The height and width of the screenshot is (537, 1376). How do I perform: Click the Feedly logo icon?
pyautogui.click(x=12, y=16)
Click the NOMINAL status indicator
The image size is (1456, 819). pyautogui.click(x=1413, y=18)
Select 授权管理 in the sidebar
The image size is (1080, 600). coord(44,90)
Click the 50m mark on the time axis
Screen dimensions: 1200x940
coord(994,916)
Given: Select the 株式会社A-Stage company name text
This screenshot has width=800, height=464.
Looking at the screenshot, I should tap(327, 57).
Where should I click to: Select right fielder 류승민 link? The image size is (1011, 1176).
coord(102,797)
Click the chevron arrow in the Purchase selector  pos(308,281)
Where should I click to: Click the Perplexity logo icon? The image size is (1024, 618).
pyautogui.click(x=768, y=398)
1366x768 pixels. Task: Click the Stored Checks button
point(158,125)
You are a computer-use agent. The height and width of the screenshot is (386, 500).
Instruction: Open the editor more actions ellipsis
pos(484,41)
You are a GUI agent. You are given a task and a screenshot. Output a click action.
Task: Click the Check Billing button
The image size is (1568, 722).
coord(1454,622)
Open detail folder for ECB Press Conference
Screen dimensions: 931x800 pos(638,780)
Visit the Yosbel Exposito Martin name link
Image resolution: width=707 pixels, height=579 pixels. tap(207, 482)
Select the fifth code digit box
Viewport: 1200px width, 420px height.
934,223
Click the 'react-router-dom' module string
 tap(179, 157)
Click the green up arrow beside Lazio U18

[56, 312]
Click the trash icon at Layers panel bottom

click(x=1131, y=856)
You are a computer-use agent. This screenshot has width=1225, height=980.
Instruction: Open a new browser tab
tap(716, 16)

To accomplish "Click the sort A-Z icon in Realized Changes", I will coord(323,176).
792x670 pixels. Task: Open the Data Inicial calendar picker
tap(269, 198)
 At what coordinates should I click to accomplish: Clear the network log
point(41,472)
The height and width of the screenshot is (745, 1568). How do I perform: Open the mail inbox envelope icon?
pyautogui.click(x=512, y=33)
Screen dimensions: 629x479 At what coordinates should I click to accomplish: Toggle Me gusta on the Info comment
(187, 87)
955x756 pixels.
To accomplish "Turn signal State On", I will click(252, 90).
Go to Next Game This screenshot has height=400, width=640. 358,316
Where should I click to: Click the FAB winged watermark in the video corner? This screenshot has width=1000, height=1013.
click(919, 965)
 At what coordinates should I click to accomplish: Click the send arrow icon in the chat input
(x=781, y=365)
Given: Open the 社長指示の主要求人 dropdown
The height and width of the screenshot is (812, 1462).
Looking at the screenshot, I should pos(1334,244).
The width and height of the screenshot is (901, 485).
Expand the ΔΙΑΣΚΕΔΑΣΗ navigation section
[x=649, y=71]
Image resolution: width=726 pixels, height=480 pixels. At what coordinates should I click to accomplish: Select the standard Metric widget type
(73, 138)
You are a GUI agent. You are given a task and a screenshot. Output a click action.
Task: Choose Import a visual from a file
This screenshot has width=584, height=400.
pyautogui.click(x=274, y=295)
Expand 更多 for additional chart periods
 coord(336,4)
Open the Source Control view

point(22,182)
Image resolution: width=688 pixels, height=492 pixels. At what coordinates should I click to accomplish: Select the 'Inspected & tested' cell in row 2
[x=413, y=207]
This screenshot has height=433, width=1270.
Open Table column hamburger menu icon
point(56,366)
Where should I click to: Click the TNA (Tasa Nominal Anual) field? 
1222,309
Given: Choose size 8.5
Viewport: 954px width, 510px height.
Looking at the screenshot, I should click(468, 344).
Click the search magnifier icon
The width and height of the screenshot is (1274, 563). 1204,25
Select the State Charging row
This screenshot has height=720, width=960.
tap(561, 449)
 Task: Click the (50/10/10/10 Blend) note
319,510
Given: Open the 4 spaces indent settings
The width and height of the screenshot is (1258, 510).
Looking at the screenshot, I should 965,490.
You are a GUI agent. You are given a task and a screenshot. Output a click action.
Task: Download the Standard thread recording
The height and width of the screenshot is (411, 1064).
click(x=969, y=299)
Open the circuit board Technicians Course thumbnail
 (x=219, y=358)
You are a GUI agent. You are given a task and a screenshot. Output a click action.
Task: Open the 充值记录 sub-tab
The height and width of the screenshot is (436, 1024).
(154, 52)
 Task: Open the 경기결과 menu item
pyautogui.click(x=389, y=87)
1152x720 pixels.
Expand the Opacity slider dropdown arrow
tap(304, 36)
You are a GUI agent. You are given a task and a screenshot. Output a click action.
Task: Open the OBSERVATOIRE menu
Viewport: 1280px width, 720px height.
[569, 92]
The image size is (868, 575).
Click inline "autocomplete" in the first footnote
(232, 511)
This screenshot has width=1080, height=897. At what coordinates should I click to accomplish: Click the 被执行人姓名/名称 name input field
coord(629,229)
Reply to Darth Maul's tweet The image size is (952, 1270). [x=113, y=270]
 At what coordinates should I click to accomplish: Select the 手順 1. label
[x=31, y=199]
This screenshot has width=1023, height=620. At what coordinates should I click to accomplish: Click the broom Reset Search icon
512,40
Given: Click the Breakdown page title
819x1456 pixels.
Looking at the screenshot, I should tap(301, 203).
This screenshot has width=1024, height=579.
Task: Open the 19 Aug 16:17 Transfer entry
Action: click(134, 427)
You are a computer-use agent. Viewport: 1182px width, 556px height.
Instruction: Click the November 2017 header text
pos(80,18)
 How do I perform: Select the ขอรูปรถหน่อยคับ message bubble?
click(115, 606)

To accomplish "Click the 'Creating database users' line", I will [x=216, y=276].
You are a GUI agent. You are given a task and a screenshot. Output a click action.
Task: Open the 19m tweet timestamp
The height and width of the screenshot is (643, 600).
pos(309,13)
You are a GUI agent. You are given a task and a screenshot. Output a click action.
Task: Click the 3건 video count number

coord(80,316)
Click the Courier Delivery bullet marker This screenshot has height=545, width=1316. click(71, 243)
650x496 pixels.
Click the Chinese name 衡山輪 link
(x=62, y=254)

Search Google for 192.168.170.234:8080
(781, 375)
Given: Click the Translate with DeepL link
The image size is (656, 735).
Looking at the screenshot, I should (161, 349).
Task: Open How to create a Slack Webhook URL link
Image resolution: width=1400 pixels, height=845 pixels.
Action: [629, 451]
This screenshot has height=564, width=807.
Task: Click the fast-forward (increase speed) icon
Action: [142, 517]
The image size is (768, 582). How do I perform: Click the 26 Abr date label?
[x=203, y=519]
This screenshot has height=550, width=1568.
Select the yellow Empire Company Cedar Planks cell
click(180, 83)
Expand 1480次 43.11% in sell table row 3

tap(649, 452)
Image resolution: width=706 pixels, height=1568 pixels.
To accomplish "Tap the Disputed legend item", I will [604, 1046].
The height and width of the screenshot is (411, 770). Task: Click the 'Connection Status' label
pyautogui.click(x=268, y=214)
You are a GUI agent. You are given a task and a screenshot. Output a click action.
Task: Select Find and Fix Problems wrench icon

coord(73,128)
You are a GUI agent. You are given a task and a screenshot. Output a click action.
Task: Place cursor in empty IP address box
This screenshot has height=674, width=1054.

==================================================

▶ Your goal
The job here is to find each line above with the word "State" and copy it.

▶ Final answer
To accomplish "Turn signal State On", I will click(252, 90).
Select the State Charging row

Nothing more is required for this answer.